Figure 5.

Effects of Em on IMQ-induced psoriasis-like mouse model.(a) Representative images of psoriatic lesions on dorsal mouse skin in each treatment group after 7 days of treatment. (b) Evaluation of mouse clinical scores (desquamation, erythema, and thickness of the back skin) was assessed daily using a scale from 0 to 4 for 7 consecutive days for each group of 6 mice studied together. In additon, the cumulative total score PASI (scaling plus erythema plus thickness) is depicted as total PASI score over 7 days (low left panel) and as PASI score at day 7 for each treatment (low right panel), for a final total group of 18 mice per treatment, showing an increase of Em clinical efficiency by the presence of calcitriol in oil phase compared with emulsions without it. (c) Gene expression of cytokines was quantified from murine skin biopsies of the first 6 mice investigated for each group of treatment on day 7 using microfluidic qPCR. The results are shown as the gene expression of T-cell markers (CD3, CD4, CD8) and T-cell chemokines CCL17 and CCL20; the gene expression of psoriasis-associated proinflammatory cytokines (IL17A, IL17F, IL36α, and TNFα); as well as the one associated with epidermal cells, including K6a, β-DEF-2, LL37, S100a8, the anti-inflammatory IL38, or the dendritic cell–associated CD207 (Langerin).
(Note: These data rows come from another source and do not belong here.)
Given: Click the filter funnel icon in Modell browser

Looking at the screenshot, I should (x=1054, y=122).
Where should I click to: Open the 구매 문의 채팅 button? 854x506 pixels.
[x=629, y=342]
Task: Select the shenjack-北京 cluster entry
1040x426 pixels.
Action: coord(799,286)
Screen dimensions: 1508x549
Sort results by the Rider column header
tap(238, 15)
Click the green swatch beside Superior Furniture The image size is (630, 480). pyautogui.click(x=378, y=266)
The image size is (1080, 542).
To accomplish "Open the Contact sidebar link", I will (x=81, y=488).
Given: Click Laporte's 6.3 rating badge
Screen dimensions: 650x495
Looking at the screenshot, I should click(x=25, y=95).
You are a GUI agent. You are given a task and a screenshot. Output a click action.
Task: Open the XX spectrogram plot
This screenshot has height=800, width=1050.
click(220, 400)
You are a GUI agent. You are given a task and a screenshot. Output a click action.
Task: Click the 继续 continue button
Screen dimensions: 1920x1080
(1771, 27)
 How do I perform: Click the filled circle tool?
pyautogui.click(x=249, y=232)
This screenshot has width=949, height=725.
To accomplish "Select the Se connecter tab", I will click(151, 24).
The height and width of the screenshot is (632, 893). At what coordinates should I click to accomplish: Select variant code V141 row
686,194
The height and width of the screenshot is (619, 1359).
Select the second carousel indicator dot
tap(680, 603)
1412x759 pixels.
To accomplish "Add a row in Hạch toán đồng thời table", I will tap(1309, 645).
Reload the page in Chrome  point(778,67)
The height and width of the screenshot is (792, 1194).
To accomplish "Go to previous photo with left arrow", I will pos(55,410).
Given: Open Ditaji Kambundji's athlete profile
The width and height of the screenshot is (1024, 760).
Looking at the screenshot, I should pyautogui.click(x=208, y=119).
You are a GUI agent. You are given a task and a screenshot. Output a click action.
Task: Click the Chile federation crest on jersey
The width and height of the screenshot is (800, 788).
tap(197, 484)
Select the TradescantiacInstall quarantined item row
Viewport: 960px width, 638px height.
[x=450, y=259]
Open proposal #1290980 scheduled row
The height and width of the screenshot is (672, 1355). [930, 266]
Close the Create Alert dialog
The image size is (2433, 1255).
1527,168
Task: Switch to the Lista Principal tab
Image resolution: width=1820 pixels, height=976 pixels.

Symbols in b and in c indicate the mean value ± SEM of 18 mice and 6 mice per group, respectively, with ∗P < .05, ∗∗P < 0.01, and ∗∗∗P < 0.001 compared with the IMQ-applied-only mice. Statistical analysis was assessed using for experiment involving multiple groups, 1-way ANOVA followed by Turkey multiple comparison test, except for analysis of clinical scores, which used 2-way ANOVA followed by Dunnett’s multiple comparison test. B-DEF-2, β-defensin 2; Em, pickering emulsion; IMQ, imiquimod; K6a, keratin 6a.